NASA’s Cassini spacecraft orbited Saturn for more than ten years, from 2004 to 2017, thanks to which we have been able to obtain an amazing amount of information about the gas giant. Astronomers dealing with the planet have been constantly analyzing the data received at that time since then, and three new studies were published in May of this year, all of which claim that Saturn’s rings may be very small from an astronomical point of view, so they certainly did not form at the same time. The time the planet was formed, he writes CNN.
Our obvious conclusion is that Saturn’s rings may be very young by astronomical standards, only a few hundred million years old. If you look at the structure of Saturn, there are other hints that something exciting may have happened there in the past hundreds of millions of years, which is a very interesting process to study.
– said Richard Durisen, Professor Emeritus of Astronomy at Indiana University – and the three mentioned earlier Stady to for two Its author – , in a statement, later added that he believes it is likely that the seven rings that we know were formed even before dinosaurs ruled the earth.
It’s all thanks to Cassini
As is well known, Saturn’s rings are composed mostly of ice, with only a small percentage of rocky dust from fragments of asteroids and micrometeorites that disintegrated in space. The sand grain-like pieces collide with particles in Saturn’s rings, which float the debris around the celestial body thanks to the planet’s gravitational pull – this mass makes up the rings themselves.
Cassini made 22 orbits around Saturn in its last years, thanks to which researchers were finally able to find out how many meteorites are in the rings, what is the mass of the rings themselves, and with what speed material rains from the rings onto the planet itself.
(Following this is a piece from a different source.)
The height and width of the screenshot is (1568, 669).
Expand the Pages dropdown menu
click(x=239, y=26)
After analyzing the data, it became clear that the rings would be around Saturn for a few hundred million years at most, losing several tons of mass per second.
But what could create it?
There’s still no consensus on exactly how Saturn’s rings formed, but researchers think we’re more likely to see the rammed remnants of the icy moons that once orbited the planet today — and almost certainly the rest of the solar system could have a similar situation with the gas giant.
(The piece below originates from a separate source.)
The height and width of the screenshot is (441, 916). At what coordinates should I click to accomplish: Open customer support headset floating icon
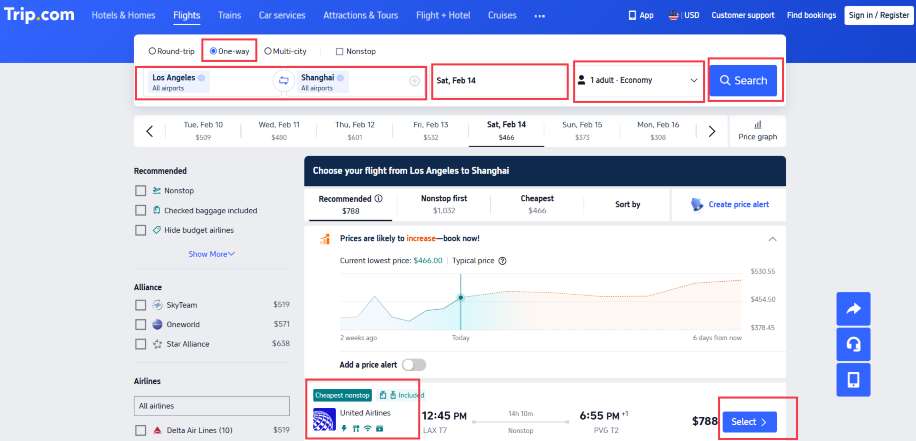(x=853, y=344)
We assume that the rings around the ice and gas giants of our solar system were also once massive. The easiest way to make it clear what exactly awaits Saturn is that Uranus, as the second most distant planet in the solar system, now has particularly sparse rings.
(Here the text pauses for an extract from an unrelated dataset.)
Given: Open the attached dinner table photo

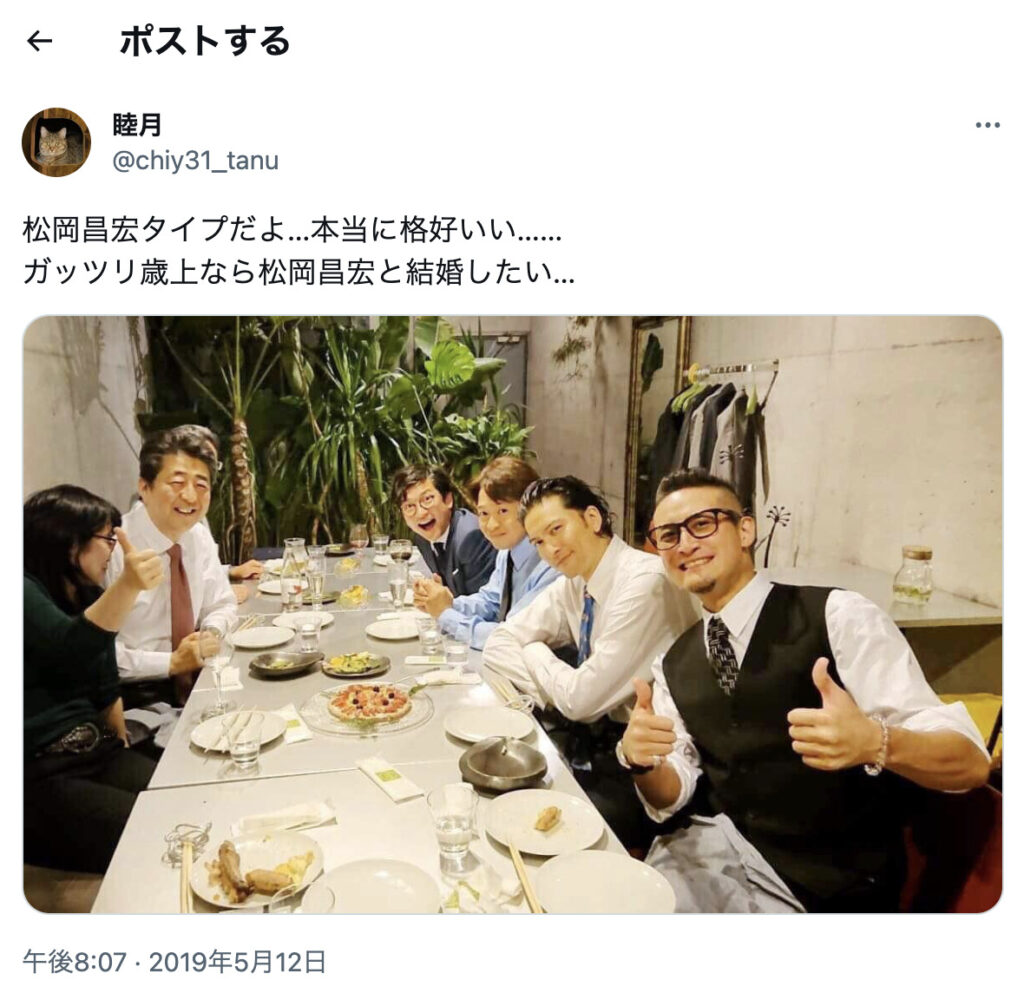Looking at the screenshot, I should coord(513,614).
He said, adding that it’s easy to imagine that the dark rings around Neptune and Uranus were once larger and brighter, similar to Saturn’s rings now.
According to Doresen, it’s important to understand what happened around the planet hundreds of millions of years ago, since we might also be able to learn how Saturn’s moon Enceladus formed. The Cassini-Huygens spacecraft flew by Enceladus several times in 2005, during which they detected rising water vapor and heat in the moon’s south polar region, a discovery, in addition to the fact that there are very few impact craters at the south pole. Both indicate that Enceladus is still geologically active today – so we might find life on the moon.